**WHAT YOU ARE ASKED TO DO**: Read the records and gather each line that includes "field".

**LISTED ENTRIES**:
_ _ _ _ _ _ _
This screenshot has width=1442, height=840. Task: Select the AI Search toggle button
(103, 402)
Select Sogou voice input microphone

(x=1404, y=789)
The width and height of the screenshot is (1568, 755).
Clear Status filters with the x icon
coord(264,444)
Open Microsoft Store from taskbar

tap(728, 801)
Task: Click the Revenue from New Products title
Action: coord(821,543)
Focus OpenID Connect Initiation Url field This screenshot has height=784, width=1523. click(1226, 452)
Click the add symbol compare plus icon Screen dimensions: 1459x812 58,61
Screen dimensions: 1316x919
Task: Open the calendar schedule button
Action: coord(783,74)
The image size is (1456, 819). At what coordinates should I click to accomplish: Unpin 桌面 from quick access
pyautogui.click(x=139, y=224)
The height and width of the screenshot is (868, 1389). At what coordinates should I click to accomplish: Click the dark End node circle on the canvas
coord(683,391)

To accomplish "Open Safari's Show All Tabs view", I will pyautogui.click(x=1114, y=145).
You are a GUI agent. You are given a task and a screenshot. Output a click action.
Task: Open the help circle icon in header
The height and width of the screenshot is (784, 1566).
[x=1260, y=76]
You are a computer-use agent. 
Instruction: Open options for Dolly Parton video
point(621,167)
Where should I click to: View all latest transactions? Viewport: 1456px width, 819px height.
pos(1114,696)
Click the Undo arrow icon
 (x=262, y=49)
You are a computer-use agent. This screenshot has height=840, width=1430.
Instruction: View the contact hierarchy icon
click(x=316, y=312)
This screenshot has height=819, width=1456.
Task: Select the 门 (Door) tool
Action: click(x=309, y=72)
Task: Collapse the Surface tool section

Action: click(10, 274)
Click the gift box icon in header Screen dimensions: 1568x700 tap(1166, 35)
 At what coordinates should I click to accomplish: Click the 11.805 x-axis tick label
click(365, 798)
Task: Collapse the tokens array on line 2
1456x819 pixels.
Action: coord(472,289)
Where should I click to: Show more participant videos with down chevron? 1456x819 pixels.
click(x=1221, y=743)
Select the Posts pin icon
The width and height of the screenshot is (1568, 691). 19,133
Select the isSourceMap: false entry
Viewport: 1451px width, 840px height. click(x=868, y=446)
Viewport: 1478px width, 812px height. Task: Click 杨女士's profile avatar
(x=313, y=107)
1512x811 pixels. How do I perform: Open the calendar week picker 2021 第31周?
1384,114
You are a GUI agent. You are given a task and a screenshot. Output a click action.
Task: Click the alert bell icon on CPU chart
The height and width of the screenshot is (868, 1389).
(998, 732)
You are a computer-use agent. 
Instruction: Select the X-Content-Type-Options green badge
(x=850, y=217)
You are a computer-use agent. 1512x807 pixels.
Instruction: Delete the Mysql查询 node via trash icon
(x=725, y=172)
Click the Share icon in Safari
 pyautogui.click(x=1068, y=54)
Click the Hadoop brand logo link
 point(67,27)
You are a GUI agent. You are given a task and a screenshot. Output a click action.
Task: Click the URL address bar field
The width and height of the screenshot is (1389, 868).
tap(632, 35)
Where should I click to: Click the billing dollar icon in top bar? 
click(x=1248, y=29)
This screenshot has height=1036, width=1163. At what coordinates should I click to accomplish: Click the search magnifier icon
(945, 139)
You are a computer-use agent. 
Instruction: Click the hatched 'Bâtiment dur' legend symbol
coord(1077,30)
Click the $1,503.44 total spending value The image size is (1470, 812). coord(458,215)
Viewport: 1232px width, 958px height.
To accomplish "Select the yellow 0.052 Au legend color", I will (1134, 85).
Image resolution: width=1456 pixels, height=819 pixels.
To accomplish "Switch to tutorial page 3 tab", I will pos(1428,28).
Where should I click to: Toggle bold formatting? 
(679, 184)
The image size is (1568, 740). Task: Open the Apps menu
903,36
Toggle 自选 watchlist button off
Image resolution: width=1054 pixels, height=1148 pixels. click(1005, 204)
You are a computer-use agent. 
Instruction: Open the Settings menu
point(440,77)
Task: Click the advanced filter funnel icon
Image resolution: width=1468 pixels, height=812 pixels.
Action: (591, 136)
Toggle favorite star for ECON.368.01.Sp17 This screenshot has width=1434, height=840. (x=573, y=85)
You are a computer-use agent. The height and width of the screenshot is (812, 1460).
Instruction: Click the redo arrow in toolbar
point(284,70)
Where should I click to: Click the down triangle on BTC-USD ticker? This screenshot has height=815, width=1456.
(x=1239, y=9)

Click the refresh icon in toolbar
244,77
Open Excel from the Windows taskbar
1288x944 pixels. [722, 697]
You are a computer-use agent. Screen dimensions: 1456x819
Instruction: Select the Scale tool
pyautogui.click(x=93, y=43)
_ _ _ _ _ _ _
**OUTPUT FOR THIS TASK**:
Focus OpenID Connect Initiation Url field This screenshot has height=784, width=1523. click(1226, 452)
Task: Click the URL address bar field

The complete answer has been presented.